The universe is full of galaxies, most of them so distant that they are invisible through amateur telescopes. Many galaxies can be seen through small instruments, most as nebulous blobs. The brightest (excepting our own Milky Way), are the Magellanic Clouds (visible only from tropical and southerly latitudes) and the Andromeda Galaxy (M31) which is visible to the naked eye on dark nights. There are a multitude of others: some with no distinctive structure, others with interesting shapes or easily picked out details. In photographs taken through large telescopes, most areas of the sky are filled with extremely faint galaxies. Just think: each of these is a star system comparable to our own Milky Way, containing all the other types of objects listed here. The Galaxies Database contains a good selection of the brighter galaxies, visible in small to medium-sized telescopes.
M81 (lower right) and M82 in Ursa Major.
These galaxies appear in the same low power field.
Higher powers can be used to zoom in on them separately.

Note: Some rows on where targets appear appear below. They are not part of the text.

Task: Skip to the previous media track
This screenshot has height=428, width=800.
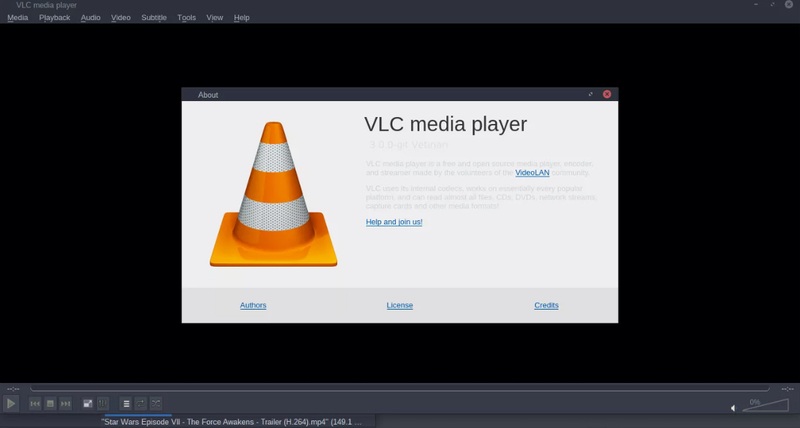Action: click(35, 403)
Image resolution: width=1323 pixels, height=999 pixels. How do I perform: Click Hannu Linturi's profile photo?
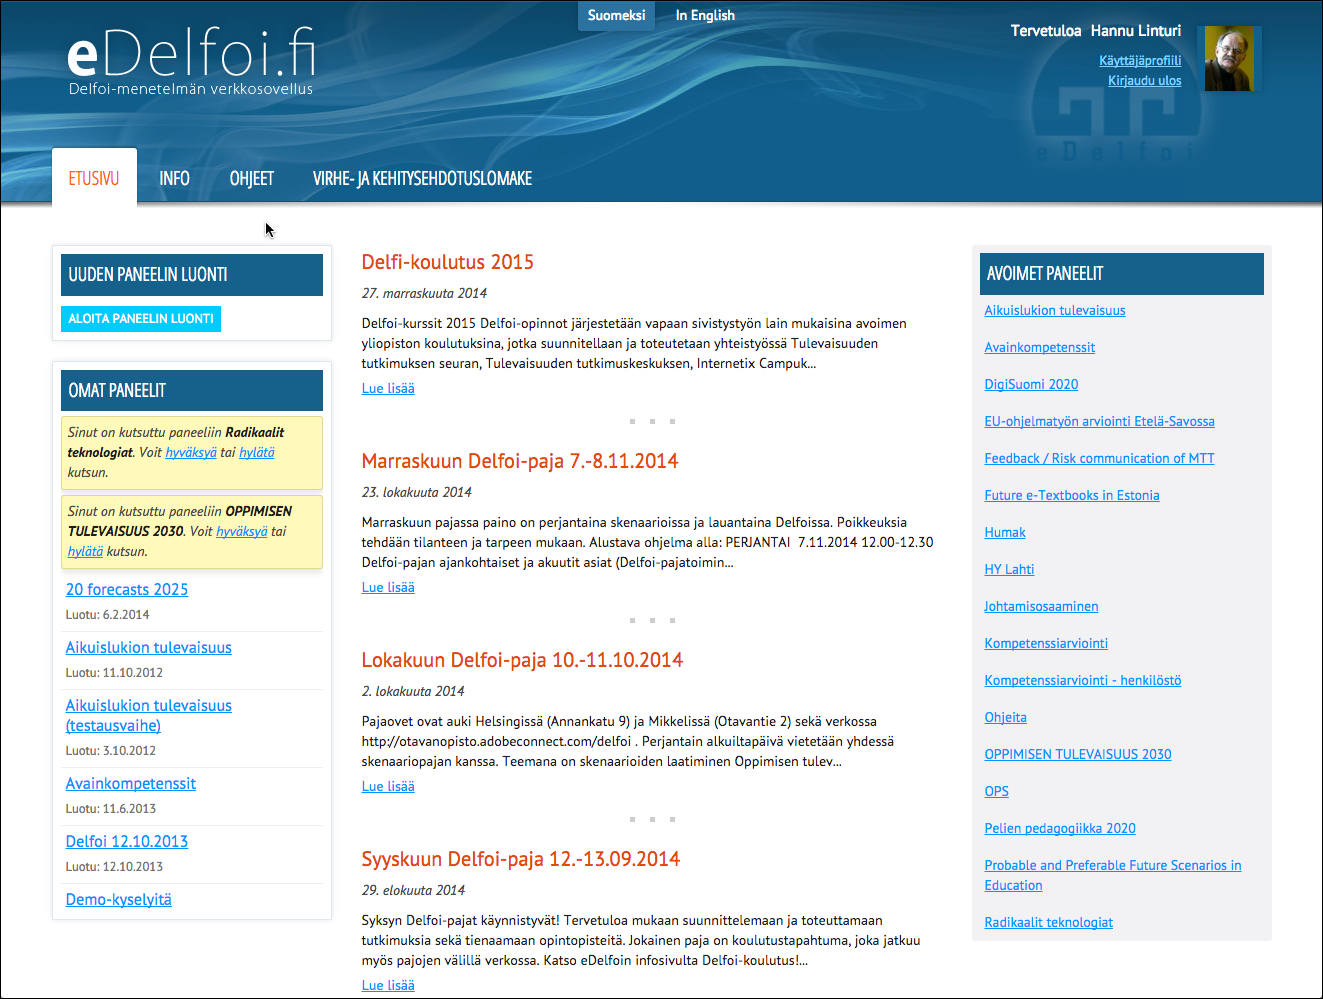1229,59
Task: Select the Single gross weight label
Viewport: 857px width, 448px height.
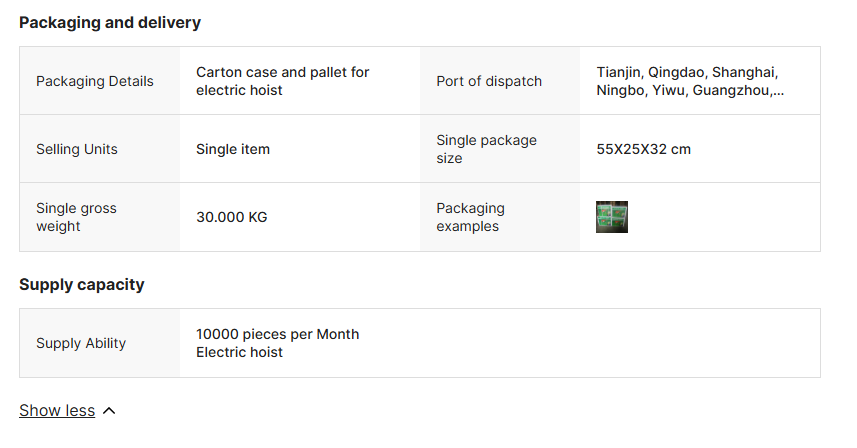Action: coord(76,217)
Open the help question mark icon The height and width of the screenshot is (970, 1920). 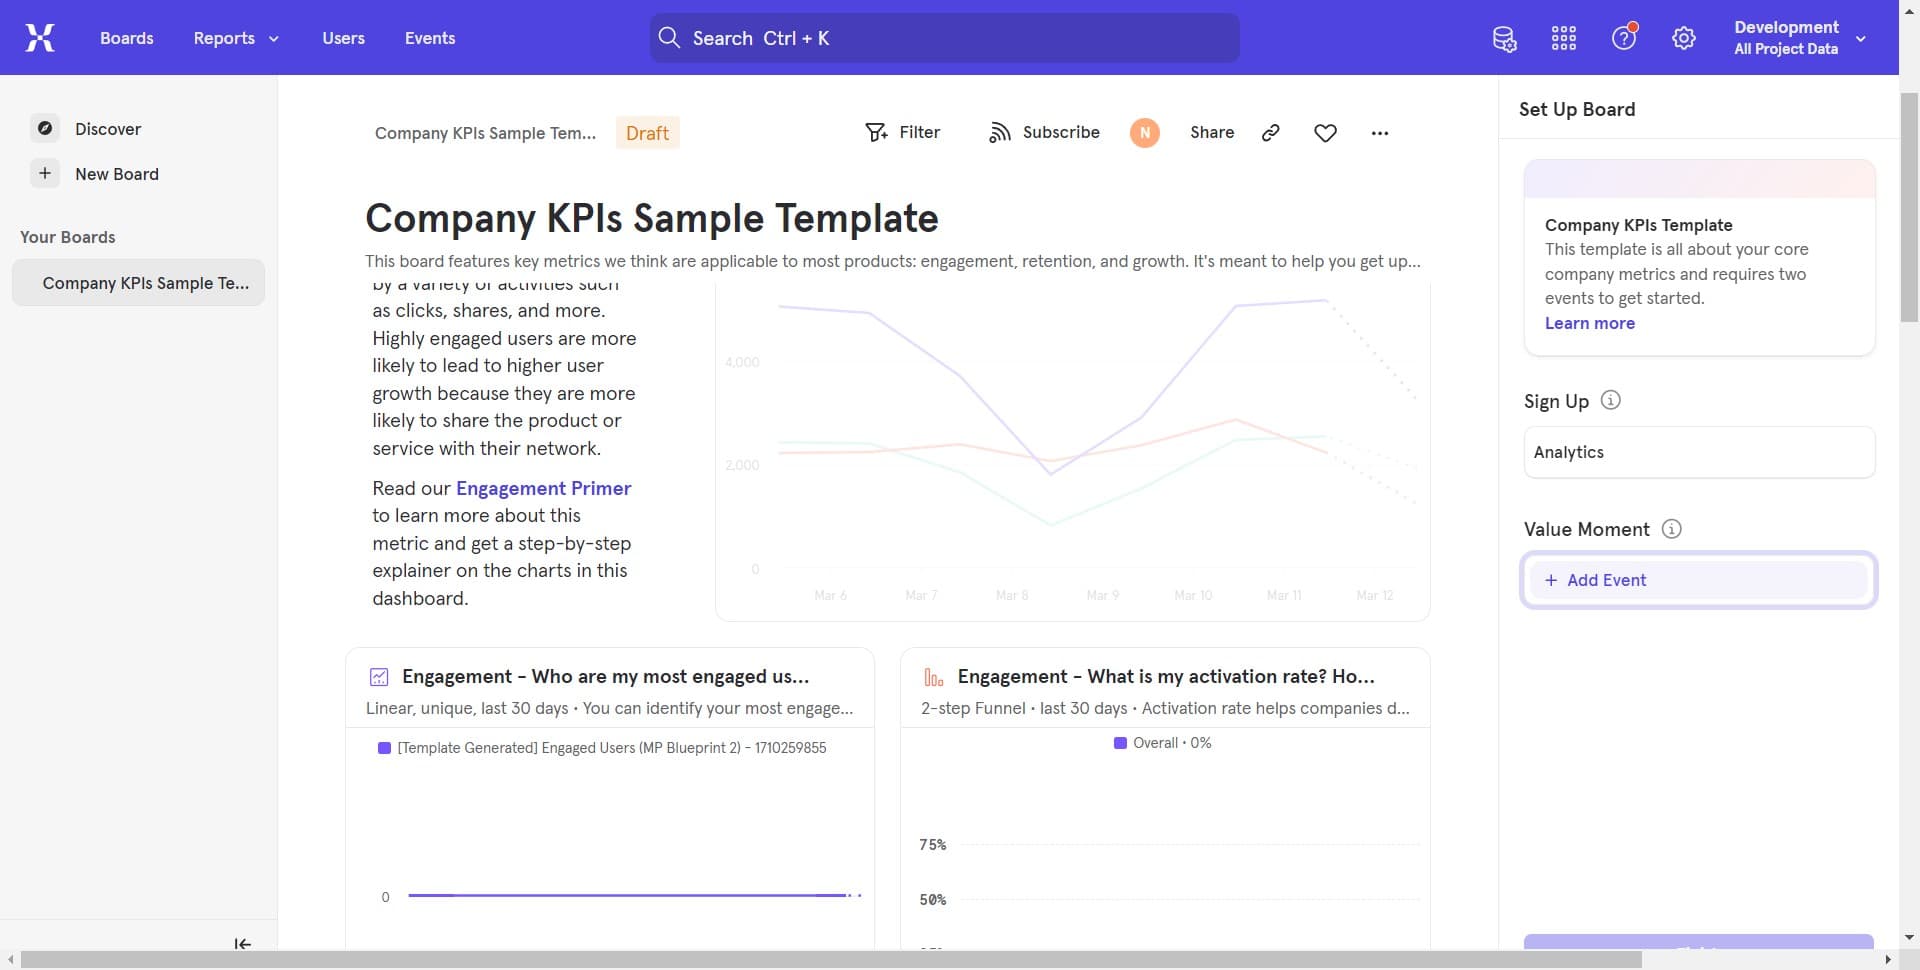tap(1623, 39)
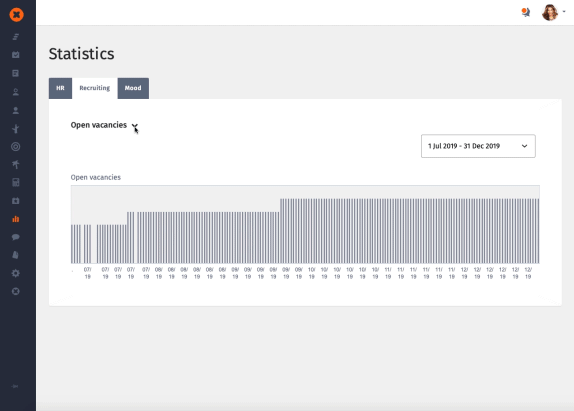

The main classes of galaxies are spiral, elliptical, and irregular. In most cases, the spiral structure of a galaxy will not be apparent, and ellipticals have little structure to delineate anyway. The detail you will be looking for is principally in the galaxy's shape: Is it more or less round or elongated? Is there a bright nucleus? Can you see any extensions which might be spiral arms? Are there faint and bright zones or mottled textures within the visible disk of the galaxy?